A St. Johns County Commissioner who voted against a mask mandate is recovering from COVID-19, his daughter said Friday.
Though the Commissioner is “still sedated and in critical condition … the hospital is working hard to keep him comfortable and continuously monitoring him.”
“His blood gas levels have improved today and numbers are holding,” Zapata notes. “Although we are not out of the woods, today has been a good day.”
This may be the beginning of recovery for Waldron, who “went into septic shock” and was in the “most critical of conditions” the day before.
Though Waldron is on the 2020 ballot, he is unopposed.

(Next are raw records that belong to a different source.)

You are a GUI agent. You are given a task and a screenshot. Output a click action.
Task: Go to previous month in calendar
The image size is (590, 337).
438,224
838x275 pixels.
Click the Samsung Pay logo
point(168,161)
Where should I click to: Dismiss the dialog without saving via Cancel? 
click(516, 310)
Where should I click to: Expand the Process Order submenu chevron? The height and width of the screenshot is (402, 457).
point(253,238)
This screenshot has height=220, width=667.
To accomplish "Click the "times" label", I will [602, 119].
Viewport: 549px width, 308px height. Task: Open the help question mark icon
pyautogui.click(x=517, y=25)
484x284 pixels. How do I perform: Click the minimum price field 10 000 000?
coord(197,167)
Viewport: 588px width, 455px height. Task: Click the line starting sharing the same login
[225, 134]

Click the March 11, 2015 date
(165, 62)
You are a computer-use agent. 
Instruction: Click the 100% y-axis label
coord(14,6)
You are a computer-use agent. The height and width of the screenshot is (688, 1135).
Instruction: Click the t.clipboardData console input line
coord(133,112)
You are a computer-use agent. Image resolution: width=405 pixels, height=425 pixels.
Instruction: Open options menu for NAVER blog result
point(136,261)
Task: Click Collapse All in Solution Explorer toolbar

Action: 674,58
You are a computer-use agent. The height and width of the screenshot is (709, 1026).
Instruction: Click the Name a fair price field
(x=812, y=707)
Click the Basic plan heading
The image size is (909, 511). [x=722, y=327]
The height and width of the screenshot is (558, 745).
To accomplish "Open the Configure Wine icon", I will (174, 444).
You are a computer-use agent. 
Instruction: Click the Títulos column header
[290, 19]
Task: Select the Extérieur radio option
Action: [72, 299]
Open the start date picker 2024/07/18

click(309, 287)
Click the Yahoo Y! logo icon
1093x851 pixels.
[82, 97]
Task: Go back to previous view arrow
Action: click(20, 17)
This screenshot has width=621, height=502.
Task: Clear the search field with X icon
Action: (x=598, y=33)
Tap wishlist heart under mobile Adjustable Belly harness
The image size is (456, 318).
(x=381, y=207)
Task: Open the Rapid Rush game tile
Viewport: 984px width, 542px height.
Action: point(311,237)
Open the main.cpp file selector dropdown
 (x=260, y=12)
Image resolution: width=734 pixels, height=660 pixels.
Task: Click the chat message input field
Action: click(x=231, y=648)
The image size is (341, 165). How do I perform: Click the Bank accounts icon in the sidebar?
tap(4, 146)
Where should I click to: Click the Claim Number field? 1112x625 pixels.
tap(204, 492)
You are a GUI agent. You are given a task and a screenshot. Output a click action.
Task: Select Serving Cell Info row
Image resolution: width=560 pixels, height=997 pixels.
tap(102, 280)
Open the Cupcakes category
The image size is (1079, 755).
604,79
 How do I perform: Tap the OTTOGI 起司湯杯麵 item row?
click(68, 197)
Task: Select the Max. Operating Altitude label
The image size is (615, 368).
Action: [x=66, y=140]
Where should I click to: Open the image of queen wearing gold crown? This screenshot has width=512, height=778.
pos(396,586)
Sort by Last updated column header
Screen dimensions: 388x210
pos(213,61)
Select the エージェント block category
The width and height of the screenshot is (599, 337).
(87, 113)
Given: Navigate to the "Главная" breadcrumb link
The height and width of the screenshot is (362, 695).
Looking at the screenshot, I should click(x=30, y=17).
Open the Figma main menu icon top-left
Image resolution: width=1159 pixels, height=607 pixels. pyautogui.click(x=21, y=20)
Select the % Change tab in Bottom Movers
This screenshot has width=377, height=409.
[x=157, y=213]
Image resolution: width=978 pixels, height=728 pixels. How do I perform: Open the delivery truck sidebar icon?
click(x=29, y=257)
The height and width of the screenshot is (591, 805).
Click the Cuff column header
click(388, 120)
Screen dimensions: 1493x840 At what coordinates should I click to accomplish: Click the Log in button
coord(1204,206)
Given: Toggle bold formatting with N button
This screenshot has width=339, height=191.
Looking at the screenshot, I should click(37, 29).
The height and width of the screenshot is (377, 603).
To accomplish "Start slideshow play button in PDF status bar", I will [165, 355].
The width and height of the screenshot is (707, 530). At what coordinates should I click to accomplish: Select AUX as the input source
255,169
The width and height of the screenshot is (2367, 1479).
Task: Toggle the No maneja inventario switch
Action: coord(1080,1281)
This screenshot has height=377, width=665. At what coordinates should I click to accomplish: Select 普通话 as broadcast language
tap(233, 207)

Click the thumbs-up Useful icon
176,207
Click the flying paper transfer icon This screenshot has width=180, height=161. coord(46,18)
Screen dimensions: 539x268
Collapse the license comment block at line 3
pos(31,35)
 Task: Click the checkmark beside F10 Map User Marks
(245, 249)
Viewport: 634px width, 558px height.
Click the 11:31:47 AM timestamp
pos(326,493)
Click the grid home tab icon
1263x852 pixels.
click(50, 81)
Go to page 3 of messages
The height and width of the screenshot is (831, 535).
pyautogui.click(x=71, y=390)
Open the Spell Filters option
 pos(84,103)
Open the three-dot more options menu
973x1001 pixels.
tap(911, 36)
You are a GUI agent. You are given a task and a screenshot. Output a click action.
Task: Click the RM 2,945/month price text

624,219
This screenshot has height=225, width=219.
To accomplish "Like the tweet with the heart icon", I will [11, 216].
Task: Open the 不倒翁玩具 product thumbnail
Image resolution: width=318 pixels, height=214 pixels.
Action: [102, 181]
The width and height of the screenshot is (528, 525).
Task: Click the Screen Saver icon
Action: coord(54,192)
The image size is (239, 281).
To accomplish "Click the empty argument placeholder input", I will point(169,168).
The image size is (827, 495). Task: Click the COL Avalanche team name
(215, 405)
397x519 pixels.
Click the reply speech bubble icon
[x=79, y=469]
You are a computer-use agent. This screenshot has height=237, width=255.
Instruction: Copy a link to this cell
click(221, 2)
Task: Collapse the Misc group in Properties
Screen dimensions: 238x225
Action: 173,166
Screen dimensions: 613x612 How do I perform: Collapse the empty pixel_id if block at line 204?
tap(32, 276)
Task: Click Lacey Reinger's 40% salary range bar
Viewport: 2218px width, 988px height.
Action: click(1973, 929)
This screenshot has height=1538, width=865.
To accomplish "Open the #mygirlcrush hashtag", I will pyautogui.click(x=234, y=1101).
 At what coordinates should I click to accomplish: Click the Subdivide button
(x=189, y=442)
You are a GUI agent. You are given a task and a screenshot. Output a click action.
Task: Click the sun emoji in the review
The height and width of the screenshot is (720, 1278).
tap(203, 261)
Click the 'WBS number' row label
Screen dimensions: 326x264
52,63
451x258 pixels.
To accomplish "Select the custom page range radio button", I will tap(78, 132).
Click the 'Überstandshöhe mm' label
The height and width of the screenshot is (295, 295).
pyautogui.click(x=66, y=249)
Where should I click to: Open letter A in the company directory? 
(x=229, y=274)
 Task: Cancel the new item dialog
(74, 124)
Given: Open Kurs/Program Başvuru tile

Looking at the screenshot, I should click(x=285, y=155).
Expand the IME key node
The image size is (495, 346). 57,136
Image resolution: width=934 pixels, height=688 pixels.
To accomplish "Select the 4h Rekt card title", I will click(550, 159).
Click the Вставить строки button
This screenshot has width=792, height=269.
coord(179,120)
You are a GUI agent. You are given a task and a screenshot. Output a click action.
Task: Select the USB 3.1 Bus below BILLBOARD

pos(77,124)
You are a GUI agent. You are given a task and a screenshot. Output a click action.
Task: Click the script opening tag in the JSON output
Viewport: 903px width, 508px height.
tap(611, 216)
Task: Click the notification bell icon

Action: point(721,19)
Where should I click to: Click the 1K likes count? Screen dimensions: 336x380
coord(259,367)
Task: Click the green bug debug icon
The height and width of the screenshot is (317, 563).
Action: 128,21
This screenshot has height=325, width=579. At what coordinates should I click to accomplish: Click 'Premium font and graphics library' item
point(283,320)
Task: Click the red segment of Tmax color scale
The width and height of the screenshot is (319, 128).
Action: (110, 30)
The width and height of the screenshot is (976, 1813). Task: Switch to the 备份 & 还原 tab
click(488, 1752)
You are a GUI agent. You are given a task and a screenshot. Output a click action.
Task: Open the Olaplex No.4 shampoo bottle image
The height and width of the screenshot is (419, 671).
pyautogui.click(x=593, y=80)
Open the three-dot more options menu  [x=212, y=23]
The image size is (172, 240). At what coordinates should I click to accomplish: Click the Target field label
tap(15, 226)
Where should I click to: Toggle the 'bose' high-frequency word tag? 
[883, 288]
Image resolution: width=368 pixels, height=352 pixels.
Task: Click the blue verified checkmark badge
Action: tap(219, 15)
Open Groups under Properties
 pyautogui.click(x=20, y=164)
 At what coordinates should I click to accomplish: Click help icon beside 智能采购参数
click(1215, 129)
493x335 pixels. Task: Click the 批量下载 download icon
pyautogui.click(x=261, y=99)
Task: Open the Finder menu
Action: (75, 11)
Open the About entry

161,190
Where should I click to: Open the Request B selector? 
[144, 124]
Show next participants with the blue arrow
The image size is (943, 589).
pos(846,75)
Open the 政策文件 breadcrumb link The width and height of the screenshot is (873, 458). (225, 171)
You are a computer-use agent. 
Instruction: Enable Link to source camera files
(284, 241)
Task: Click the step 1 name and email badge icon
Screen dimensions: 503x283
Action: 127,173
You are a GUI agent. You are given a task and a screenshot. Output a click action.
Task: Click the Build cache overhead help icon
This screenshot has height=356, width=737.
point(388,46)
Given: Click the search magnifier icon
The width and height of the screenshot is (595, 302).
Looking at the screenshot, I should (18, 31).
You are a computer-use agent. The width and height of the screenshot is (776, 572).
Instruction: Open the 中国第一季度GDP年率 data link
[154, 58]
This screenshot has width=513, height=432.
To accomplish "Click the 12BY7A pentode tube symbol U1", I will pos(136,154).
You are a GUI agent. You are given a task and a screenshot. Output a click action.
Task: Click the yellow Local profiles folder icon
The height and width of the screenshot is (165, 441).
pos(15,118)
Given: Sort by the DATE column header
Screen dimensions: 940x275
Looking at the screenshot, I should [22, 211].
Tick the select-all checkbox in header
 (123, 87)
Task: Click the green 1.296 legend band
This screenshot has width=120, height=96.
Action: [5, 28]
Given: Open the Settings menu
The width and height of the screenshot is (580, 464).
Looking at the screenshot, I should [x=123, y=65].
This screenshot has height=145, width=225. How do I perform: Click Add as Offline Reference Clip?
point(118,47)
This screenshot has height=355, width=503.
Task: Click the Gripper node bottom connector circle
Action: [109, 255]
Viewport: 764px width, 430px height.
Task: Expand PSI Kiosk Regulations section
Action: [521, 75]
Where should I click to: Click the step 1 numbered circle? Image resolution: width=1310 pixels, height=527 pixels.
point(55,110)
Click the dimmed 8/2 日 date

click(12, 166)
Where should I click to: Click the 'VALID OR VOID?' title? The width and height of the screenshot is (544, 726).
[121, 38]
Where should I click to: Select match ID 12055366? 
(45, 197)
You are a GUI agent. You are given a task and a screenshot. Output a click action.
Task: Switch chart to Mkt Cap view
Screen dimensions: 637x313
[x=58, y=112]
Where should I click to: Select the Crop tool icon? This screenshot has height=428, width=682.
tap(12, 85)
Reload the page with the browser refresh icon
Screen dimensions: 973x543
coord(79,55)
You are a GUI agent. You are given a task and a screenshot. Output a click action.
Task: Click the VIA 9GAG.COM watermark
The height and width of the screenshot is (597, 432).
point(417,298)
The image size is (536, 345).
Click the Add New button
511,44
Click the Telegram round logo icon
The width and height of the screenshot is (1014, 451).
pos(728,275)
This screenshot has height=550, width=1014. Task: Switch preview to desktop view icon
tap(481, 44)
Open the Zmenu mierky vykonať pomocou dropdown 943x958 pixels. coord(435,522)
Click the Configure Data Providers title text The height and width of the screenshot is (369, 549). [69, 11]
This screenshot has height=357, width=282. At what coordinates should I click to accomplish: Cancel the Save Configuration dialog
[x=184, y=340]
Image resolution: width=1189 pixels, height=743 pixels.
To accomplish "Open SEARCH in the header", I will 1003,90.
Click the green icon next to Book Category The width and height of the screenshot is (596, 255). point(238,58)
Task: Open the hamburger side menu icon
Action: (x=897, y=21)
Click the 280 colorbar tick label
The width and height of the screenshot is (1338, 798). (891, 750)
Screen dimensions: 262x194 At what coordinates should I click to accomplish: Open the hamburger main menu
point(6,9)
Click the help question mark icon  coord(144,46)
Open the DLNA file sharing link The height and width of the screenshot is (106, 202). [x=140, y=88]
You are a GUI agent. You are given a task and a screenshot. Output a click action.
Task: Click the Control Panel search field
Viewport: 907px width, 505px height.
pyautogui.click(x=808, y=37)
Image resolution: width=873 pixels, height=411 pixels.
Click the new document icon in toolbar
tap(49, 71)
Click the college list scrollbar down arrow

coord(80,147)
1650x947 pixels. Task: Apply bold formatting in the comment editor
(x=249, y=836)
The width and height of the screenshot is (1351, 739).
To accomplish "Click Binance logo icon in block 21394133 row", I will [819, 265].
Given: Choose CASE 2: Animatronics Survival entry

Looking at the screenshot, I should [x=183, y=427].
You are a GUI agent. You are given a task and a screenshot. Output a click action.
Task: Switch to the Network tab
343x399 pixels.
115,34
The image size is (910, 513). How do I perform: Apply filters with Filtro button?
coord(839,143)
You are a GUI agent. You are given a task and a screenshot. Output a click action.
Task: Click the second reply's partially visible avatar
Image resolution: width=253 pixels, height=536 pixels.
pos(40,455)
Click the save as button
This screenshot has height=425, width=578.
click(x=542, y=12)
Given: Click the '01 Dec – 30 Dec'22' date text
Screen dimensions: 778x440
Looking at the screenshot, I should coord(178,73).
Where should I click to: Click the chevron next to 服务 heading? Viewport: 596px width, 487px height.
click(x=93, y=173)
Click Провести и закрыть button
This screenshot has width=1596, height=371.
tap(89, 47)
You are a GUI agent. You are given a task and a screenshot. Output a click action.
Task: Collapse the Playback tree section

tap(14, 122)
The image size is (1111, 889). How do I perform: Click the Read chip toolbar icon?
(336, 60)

Waldron is not the only Northeast Florida politician to contract COVID-19 in recent days.
Angie Nixon, a Jacksonville Democrat running for state House, also contracted the virus.
“I will be self-quarantining for the foreseeable future and working with my doctors for the right course of treatment over the next few weeks,” Nixon tweeted.
The candidate first figured out she might be sick last weekend, when she said she felt “mild symptoms.”
Health workers traced her exposure “back to someone that came within my personal space with no mask and tested positive about a week prior.”
Nixon is the first Jacksonville politician to test positive this week, but the second to self-quarantine.
With the Republican National Convention headed to Jacksonville next month, Jacksonville’s Mayor Lenny Curry is self-quarantining out of COVID-19 fears, though as of Monday he said he had only tested negative.
“I learned on Sunday I had been in contact with someone who has tested positive for COVID-19,” Curry said, noting that he tested negative for the coronavirus.
Nixon is not the only active Jacksonville politician to catch a case. City Council Vice President Sam Newby, a second-term Republican serving in one of the five citywide at-large districts, tested positive in the early days of the local pandemic. He has since recovered.
Northeast Florida, as is the case elsewhere in the state, is struggling with a resurgent virus and a fading public will for mitigation measures. Both Duval and St. Johns County continue to see positive test rates above 10%.